Return each line of the material below that contains the string "Open".

— begin INPUT RECORDS —

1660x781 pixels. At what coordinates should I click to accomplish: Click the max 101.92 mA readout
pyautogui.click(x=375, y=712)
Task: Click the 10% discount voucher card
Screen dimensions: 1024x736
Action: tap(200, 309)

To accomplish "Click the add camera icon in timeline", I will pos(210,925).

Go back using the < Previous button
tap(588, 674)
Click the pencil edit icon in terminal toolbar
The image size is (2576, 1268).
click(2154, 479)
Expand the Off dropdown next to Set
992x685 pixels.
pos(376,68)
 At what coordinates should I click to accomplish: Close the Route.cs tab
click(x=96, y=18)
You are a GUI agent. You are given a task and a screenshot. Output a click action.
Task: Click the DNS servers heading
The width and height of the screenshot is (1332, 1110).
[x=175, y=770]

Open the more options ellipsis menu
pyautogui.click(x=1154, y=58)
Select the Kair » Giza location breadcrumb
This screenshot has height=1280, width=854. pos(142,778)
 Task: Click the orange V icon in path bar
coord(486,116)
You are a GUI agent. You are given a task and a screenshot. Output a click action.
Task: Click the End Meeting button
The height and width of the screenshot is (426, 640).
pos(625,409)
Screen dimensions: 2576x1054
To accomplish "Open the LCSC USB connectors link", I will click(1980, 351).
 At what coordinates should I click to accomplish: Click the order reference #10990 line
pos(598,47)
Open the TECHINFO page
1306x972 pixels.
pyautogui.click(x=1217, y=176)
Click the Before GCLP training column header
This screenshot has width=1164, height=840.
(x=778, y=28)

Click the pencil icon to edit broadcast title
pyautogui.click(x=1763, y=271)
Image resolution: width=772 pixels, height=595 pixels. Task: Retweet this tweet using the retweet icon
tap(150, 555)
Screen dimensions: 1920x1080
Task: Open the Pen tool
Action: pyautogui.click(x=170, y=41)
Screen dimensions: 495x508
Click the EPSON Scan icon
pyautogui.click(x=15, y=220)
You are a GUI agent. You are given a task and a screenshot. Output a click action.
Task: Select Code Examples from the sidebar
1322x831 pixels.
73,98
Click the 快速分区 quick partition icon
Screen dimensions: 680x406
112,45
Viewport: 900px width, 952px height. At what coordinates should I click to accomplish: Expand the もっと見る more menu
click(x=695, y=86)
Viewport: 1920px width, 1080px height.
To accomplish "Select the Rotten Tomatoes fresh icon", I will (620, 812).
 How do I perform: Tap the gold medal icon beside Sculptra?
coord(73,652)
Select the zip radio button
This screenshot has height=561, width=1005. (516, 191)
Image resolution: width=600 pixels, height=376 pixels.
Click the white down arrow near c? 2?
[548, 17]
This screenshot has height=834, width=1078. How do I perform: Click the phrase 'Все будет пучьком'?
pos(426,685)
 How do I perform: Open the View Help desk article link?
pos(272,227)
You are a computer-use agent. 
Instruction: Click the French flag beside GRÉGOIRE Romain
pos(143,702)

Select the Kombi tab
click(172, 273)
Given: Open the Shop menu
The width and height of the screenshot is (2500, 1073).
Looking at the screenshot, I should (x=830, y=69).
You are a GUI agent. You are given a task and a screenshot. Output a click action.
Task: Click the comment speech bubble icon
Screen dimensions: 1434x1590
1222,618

— end INPUT RECORDS —

• ANSWER TO THIS EXERCISE:
Open the more options ellipsis menu
To accomplish "Open the LCSC USB connectors link", I will click(1980, 351).
Open the TECHINFO page
Task: Open the Pen tool
 How do I perform: Open the View Help desk article link?
Given: Open the Shop menu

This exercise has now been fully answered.